**Exercise instructions**
Copy these rows word for word, starting at the line that has "the 'My List'" and stopping after the line that has "In order to click on the".
┄┄┄┄┄┄┄┄┄┄
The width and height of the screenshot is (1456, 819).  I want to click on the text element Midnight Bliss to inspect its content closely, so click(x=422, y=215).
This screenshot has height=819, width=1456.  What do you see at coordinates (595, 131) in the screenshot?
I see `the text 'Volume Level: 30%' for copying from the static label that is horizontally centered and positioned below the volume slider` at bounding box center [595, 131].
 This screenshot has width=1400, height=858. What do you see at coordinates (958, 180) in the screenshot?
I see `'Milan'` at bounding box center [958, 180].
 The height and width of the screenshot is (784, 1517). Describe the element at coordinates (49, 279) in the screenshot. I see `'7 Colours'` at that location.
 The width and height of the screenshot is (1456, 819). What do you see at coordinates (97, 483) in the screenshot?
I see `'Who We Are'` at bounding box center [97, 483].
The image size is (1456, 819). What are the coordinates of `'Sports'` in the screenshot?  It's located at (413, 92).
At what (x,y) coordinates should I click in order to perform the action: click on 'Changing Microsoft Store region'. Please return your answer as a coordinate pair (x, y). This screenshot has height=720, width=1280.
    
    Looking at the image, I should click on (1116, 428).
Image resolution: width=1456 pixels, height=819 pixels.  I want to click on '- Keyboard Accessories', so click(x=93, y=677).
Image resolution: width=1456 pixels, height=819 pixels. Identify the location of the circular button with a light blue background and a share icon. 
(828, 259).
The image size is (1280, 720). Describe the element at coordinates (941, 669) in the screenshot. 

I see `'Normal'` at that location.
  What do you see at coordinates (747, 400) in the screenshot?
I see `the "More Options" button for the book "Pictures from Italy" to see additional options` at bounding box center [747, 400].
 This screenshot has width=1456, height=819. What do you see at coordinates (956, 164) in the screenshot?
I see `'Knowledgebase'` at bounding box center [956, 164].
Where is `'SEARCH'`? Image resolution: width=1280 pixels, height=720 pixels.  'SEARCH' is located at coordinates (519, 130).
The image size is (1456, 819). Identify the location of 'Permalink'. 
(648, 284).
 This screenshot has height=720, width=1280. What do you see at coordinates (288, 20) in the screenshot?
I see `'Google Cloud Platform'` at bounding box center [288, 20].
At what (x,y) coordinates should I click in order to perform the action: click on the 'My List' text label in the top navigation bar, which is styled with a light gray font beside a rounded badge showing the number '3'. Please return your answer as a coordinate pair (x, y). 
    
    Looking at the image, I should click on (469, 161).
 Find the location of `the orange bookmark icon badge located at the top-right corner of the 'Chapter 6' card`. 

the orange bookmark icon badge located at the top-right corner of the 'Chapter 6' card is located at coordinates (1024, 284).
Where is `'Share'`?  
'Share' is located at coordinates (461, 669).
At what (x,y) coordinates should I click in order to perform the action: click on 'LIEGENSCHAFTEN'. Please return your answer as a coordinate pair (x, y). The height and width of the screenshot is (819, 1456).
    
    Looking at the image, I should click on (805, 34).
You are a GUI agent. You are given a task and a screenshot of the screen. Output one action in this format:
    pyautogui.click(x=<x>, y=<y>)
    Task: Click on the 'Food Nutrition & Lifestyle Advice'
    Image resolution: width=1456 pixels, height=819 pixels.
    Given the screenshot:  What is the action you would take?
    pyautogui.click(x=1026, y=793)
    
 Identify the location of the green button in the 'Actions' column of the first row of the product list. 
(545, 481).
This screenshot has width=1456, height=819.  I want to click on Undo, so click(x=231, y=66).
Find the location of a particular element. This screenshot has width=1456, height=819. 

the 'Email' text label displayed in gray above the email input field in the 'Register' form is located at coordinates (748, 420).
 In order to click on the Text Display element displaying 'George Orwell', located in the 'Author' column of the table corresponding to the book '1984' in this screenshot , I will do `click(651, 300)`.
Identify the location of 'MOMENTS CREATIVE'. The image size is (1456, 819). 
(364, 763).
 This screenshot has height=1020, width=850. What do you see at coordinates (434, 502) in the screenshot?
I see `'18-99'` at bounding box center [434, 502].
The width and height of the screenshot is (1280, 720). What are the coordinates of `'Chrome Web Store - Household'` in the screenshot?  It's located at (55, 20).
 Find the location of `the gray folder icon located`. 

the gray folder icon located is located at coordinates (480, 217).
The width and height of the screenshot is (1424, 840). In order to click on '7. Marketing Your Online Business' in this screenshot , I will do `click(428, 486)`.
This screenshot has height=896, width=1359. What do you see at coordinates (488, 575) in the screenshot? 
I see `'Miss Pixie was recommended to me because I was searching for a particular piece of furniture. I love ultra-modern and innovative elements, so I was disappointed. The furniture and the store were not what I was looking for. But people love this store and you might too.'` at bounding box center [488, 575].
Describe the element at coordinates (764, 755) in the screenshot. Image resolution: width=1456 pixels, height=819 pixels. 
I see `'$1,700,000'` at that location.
┄┄┄┄┄┄┄┄┄┄
**Problem solution**
At what (x,y) coordinates should I click in order to perform the action: click on the 'My List' text label in the top navigation bar, which is styled with a light gray font beside a rounded badge showing the number '3'. Please return your answer as a coordinate pair (x, y). 
    
    Looking at the image, I should click on (469, 161).
 Find the location of `the orange bookmark icon badge located at the top-right corner of the 'Chapter 6' card`. 

the orange bookmark icon badge located at the top-right corner of the 'Chapter 6' card is located at coordinates (1024, 284).
Where is `'Share'`?  
'Share' is located at coordinates (461, 669).
At what (x,y) coordinates should I click in order to perform the action: click on 'LIEGENSCHAFTEN'. Please return your answer as a coordinate pair (x, y). The height and width of the screenshot is (819, 1456).
    
    Looking at the image, I should click on (805, 34).
You are a GUI agent. You are given a task and a screenshot of the screen. Output one action in this format:
    pyautogui.click(x=<x>, y=<y>)
    Task: Click on the 'Food Nutrition & Lifestyle Advice'
    Image resolution: width=1456 pixels, height=819 pixels.
    Given the screenshot:  What is the action you would take?
    pyautogui.click(x=1026, y=793)
    
 Identify the location of the green button in the 'Actions' column of the first row of the product list. 
(545, 481).
This screenshot has width=1456, height=819.  I want to click on Undo, so click(x=231, y=66).
Find the location of a particular element. This screenshot has width=1456, height=819. 

the 'Email' text label displayed in gray above the email input field in the 'Register' form is located at coordinates (748, 420).
 In order to click on the Text Display element displaying 'George Orwell', located in the 'Author' column of the table corresponding to the book '1984' in this screenshot , I will do `click(651, 300)`.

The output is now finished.